L’alpinisme, à mes yeux, est presque aussi sérieux que la philosophie ou la théologie. C'est une éducation morale autant que musculaire. C'est une espèce de religion. (Souvenirs d’un montagnard)

Altitude

Comment ne pas se détacher des joies bruyantes, des faux plaisirs et de la politique, après s’être enivré de liberté sur des savanes de neige, à 3.000 mètres au-dessus des ennuis, des tristesses et des chaînes que nous impose la tyrannie du monde ? Vus de si haut et de si loin, les dynasties, les Républiques et les Empires perdent de leur charme et de leur intérêt, on n’y pense plus, on trouve même que les rochers sont plus sages que les hommes, car aucun d’eux ne cherche à prendre la place de son voisin. Quelle bonne leçon, ils nous donnent là ! (Souvenirs d’un montagnard)

Âme

Les choses vraiment sublimes, nous les sentons, mais nous ne les apprenons pas, et nous les comprenons bien moins encore. Notre âme est avant tout mystique : les faits et les réalités ne lui suffisent jamais. Elle est éprise de l’infini et du mystère, et elle aime à bondir librement dans l’espace, comme les étoiles, les oiseaux et le vent. (Souvenirs d’un montagnard)

Argent

Tout vulgaire que soit l’argent, il est souvent la pierre de touche du caractère, et les gens qui affichent le plus de le mépriser sont souvent ceux qui savent le moins s’en défaire. (16.000 lieues à travers l’Asie et l’Océanie)

Barbare

Hélas ! je ne le sens que trop, je ne suis pas comme tout le monde, et toutes les fois que je descends parmi les hommes, je me dis comme Ovide, exilé chez les Scythes : Barbarus hic ego sum, quia non intelligor illis*. (Souvenirs d’un montagnard)

* Réflexion tirée des Tristes que l’on pourrait traduire par : « Je passe pour un barbare aux yeux de ceux qui manquent d’ouverture d’esprit. »

Beaux-arts

La gymnastique est une chose admirable mais les beaux-arts, et surtout la musique, valent encore mieux pour embellir et prolonger la vie. (Souvenirs d’un montagnard)

Blancheur

Pour ceux qui n’ont pas vu les hautes montagnes couvertes de neige sous un ciel bleu et par une matinée glaciale, la blancheur est un mot vide sens : ils n’ont jamais rien vu de blanc. (Souvenirs d’un montagnard)

Cimes

Une fois épris des cimes sauvages et tourmentées qui bondissent vers le ciel, et de leurs rochers noirs entourés de blancheurs éternelles ou de lacs solitaires, on les aime toute sa vie. (Souvenirs d’un montagnard)

_DONNÉES FOURNIES_
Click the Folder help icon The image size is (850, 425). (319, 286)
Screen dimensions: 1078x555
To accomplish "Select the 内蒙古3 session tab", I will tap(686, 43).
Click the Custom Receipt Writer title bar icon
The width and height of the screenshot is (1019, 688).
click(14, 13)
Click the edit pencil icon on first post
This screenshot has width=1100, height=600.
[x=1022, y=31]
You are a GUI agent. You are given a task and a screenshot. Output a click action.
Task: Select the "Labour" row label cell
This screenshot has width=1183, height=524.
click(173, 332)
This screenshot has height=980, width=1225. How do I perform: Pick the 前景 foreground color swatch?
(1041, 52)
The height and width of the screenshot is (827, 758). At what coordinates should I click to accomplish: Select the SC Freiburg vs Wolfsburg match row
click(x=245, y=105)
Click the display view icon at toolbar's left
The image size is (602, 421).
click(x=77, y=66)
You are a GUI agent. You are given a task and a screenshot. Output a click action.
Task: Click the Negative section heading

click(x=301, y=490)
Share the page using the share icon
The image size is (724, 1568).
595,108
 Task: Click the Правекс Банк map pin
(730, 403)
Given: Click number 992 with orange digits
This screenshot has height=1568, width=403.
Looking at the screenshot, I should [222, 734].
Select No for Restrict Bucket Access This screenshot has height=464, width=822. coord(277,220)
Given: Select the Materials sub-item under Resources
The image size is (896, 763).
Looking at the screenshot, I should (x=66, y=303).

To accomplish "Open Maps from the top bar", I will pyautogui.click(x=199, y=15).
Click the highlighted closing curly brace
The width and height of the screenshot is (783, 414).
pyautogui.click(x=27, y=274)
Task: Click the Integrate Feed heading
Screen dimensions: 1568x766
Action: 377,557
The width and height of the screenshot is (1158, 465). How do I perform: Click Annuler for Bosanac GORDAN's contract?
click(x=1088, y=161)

_CE QU'IL FAUT FAIRE_
Écrivez la suite du recueil de pensées rangées par mot, en reprenant juste après la citation de l'entrée « Cimes ».

_VOTRE RÉPONSE_
Cabarets

Les plus vulgaires échantillons de l’espèce humaine se trouvent dans les cabarets de l’Europe et de l’Amérique, où ils paraissent sous un extérieur bestial que l’on chercherait en vain chez les peuples les plus avilis. (16.000 lieues à travers l’Asie et l’Océanie)

Chine

Le peuple chinois représente une force beaucoup trop grande dans l'économie du monde pour qu'on puisse l'anéantir : vous pouvez l'humilier tant qu'il vous plaira et même l'épuiser, mais sans jamais le détruire ; semblable à la fourmi, il s'éclipsera dans la poussière, semblera mort et écrasé sous vos pieds, et l'instant d'après il reparaîtra plein de vie. […] C'est un roc immobile que cette vieille civilisation asiatique, contre lequel nous viendrons toujours nous briser. Elle représente une force contraire à la nôtre, elle se tient là comme un éternel échec placé par la Providence pour briser nos passions de conquête et déjouer nos calculs. (16.000 lieues à travers l’Asie et l’Océanie)

Civilisation

La civilisation est la patrie par excellence, pour ne pas dire la mère, de la folie, fléau extrêmement rare, presque inconnu chez les sauvages. Elle est l’ennemi de la nature. Elles ne se réconcilieront pas. (Souvenirs d’un montagnard)

Compagnons (de voyage)

Je désirerais choisir comme compagnons de voyage, un Français pour m’amuser, un Anglais pour m’instruire, un Indien pour m’apprendre à ne jamais perdre ma dignité. Si avec cela, un homme capable, noir ou blanc, mais habile en l’art culinaire, se chargerait de combattre pour mon estomac, je ferais bien facilement le tour du monde. (16.000 lieues à travers l’Asie et l’Océanie)

Confiance (en soi)

Il suffit souvent de se croire fort pour le devenir. La confiance est une force. (Souvenirs d’un montagnard)

Dangers

Ne diminuons jamais les dangers des montagnes, amis, mais ne les exagérons pas non plus : in medio veritas. (Souvenirs d’un montagnard)

Égalitarisme

Toutes ces belles théories qui voudraient faire tous les hommes égaux en aptitudes, en courage, en qualités de cœur, s’évanouissent couvertes de ridicule devant la réalité. (16.000 lieues à travers l’Asie et l’Océanie)

Errer

On se dégoûte de cette vie molle des hôtels quand on a savouré tant de fois et si longtemps le plaisir d’errer sans entraves et sans lois sur les terres qui n’ont point encore été arrachées à la nature, derniers asiles de liberté dans le monde. (16.000 lieues à travers l’Asie et l’Océanie)

Être

N’oublions pas qu’on est ce qu’on veut être. (Souvenirs d’un montagnard)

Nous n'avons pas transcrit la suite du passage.